Mental health in the workplace
On 28 September, the International Labour Organisation (ILO) and the World Health Organisation (WHO) issued a joint policy brief on new measures to tackle mental health issues at work. According to the joint statement, an estimated 12 billion workdays are lost each year due to depression and anxiety. This costs the global economy close to $ 1 trillion each year.
In addition to this, the World Mental Health Report published by WHO in June showed that one billion people lived with a mental disorder in 2019, of which 15% were working age adults. These mental health issues are amplified by discrimination and inequality, as well as harassment, including bullying and psychological violence or mobbing.
This is made worse by the Covid-19 pandemic, which triggered a 25% increase in general anxiety and depression globally. However, the ILO-WHO joint statement notes: “In 2020, governments worldwide spent an average of just 2% of health budgets on mental health, with lower-middle income countries investing less than 1%.”
The statement adds that the ILO Occupational Safety and Health Convention (No. 155) and Recommendation (No. 164) provides legal frameworks to protect the health and safety of workers.
“However, the WHO Mental Health Atlas found that only 35% of countries reported having national programmes for work-related mental health promotion and prevention.”

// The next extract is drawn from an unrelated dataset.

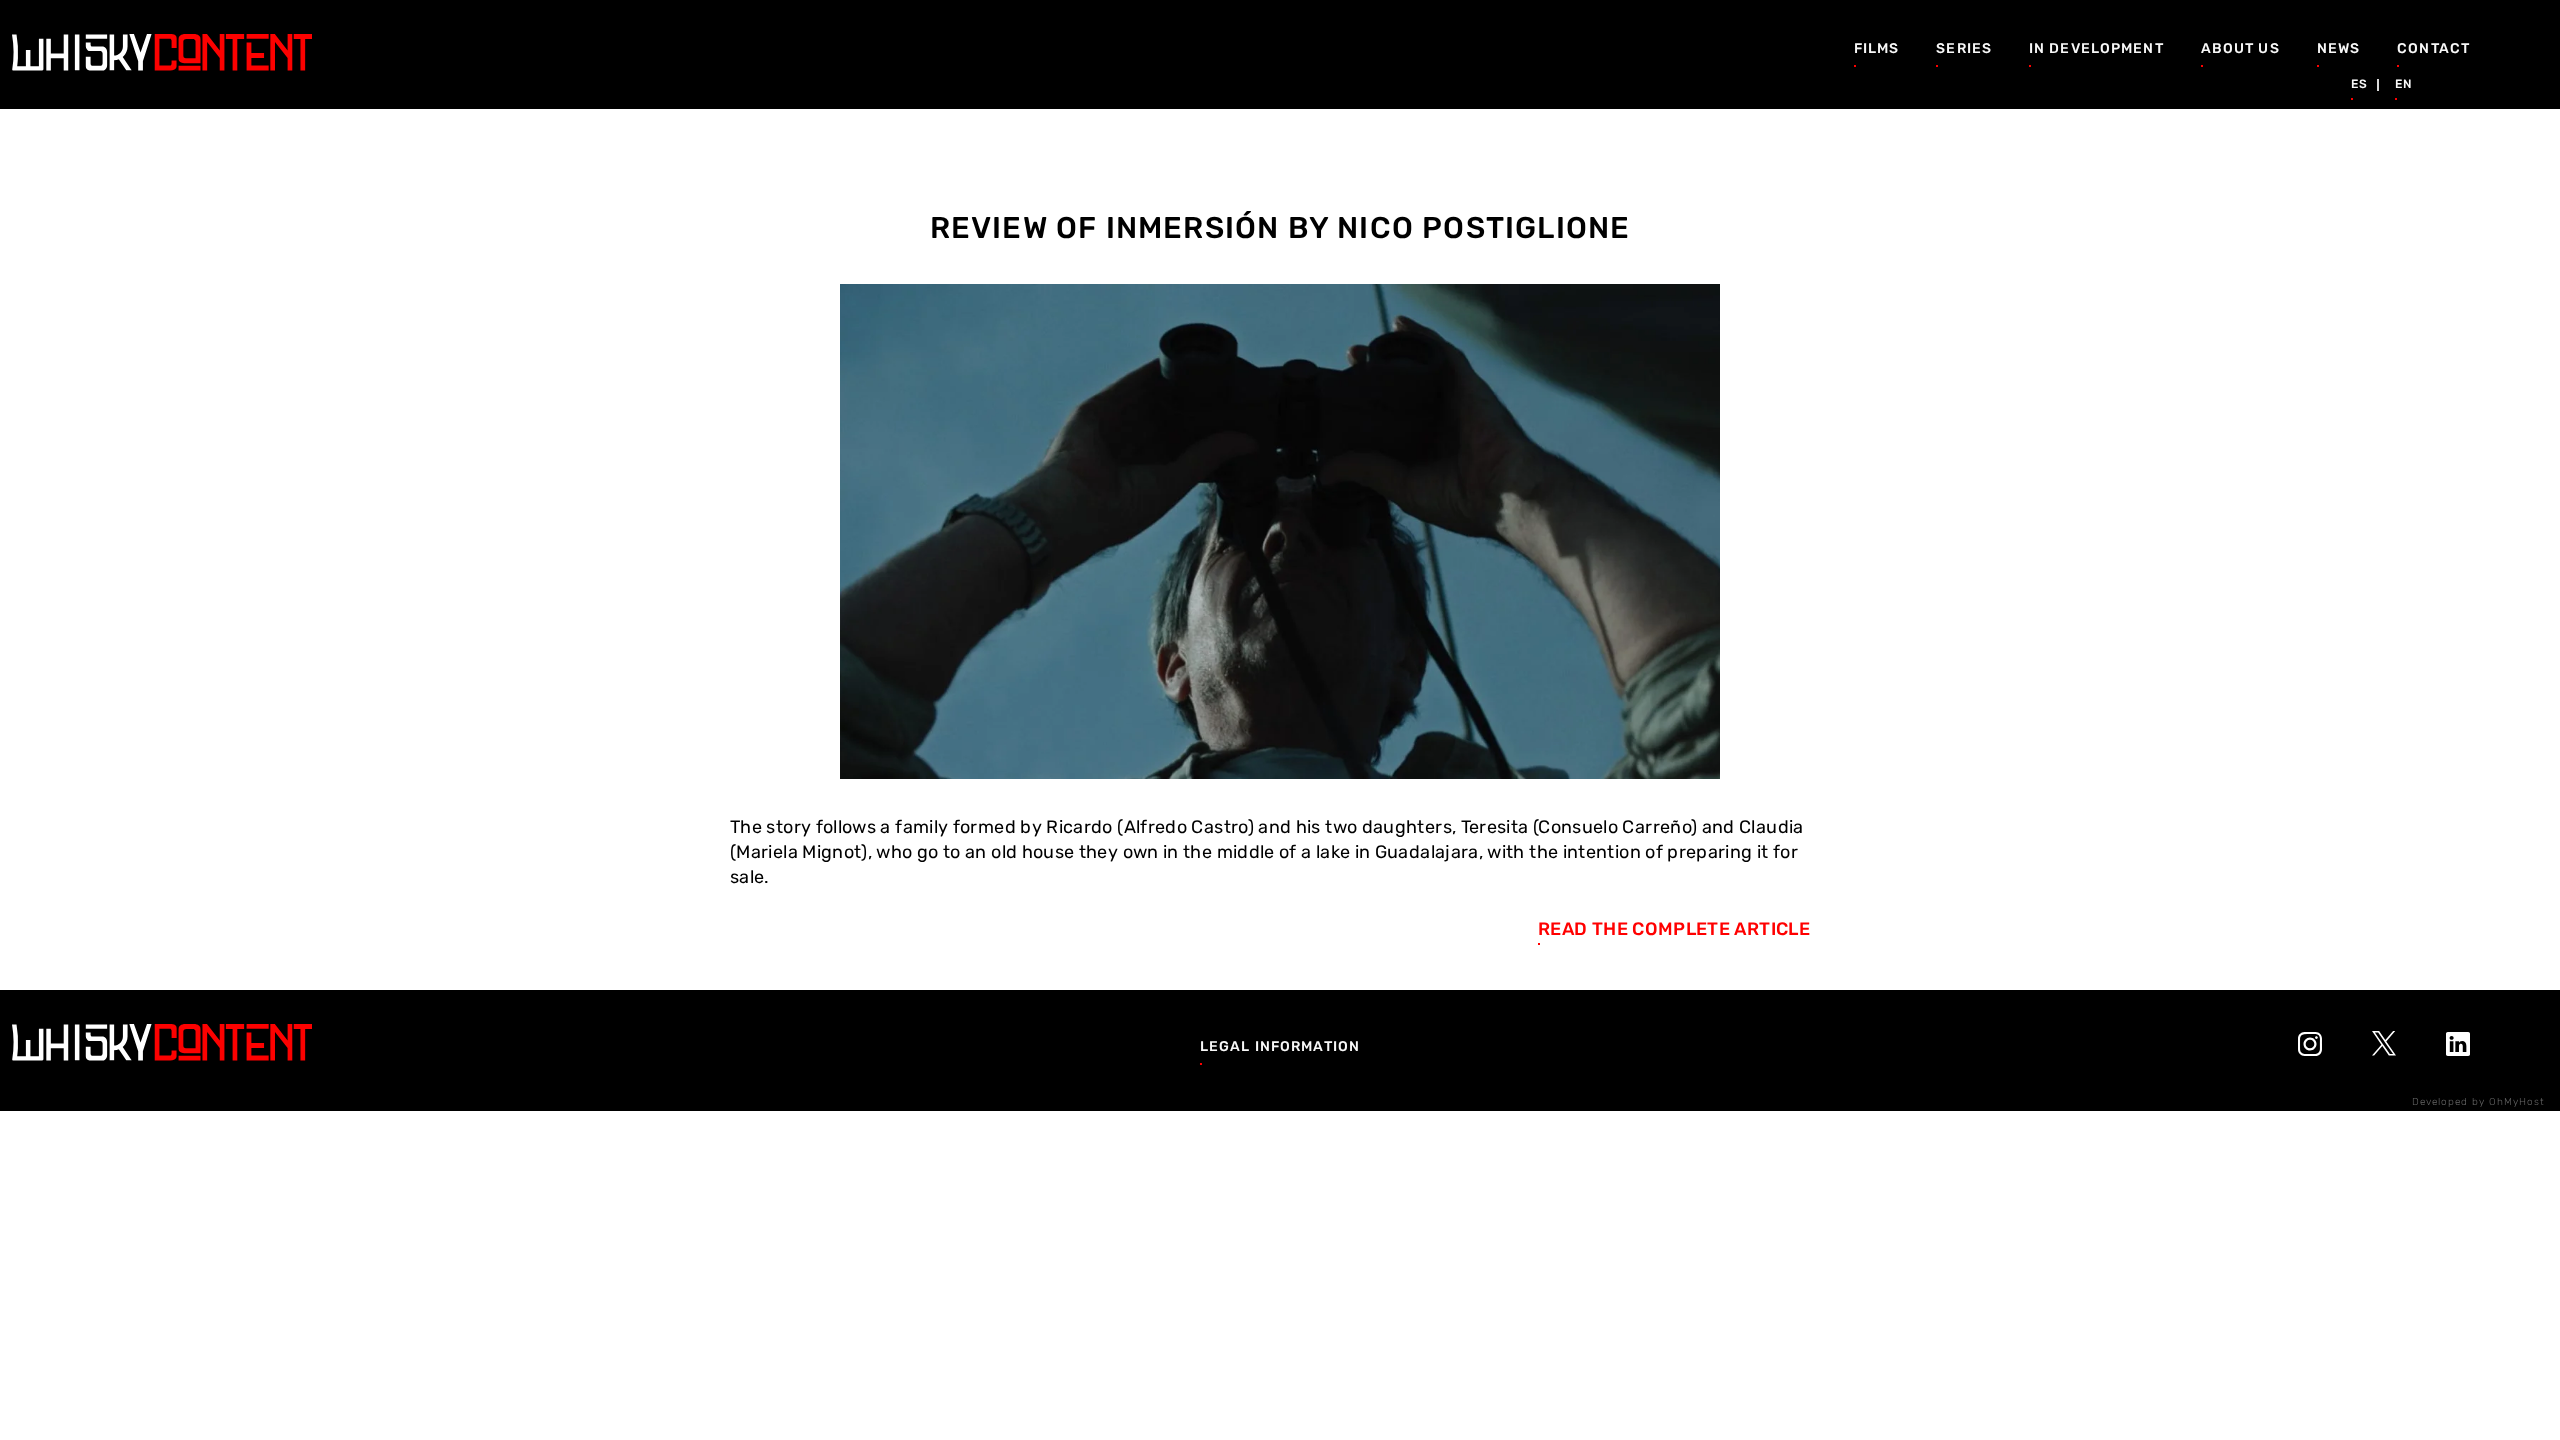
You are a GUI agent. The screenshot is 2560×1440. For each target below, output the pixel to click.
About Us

Expansion of services locally
In Sri Lanka, there is some hope as mental health services are seeing some expansion. According to the World Mental Health Report 2022, a comparison between 2004 and 2021 shows acute inpatient units going from 10 to 25, outpatient clinics at hospitals going from 10 to 26, child mental health clinics in general hospitals going from two to 26, child mental health units going from zero to two, and mental health helplines going from zero to one.
In terms of human resources, the number of psychiatrists increased from 36 to 136, child psychiatrists increased from one to 10, forensic psychiatrists increased from zero to two, and medical officers of mental health increased from 40 to 223.
The data included in the World Mental Health Report 2022 is sourced from the Health Ministry as well as unpublished data by the Directorate of Mental Health.
In the report, WHO also highlighted the country’s ban on pesticides to prevent suicide, stating that when the Government drew up the Control of Pesticides Act in 1980, pesticide poisoning accounted for more than two-thirds of all suicides in the country.
“By 2016, the annual suicide rate had fallen more than 70% to 14 per 100,000. The Ministry of Health continues to work on suicide prevention in multiple departments and the overall suicide rate now stands at around 25% of its peak.”
The WHO goes on to state: “Together, the bans are estimated to have saved 93,000 lives between 1995 and 2015, at a direct cost to the Government of $ 43 for each life saved. Thousands of lives continue to be saved every year.”
While efforts are being made to expand Sri Lanka’s mental health resources and reduce suicides, one can’t help but wonder if the country’s health sector and mental health professionals are equipped to handle the mental health issues that will without doubt surface due to the economic crisis.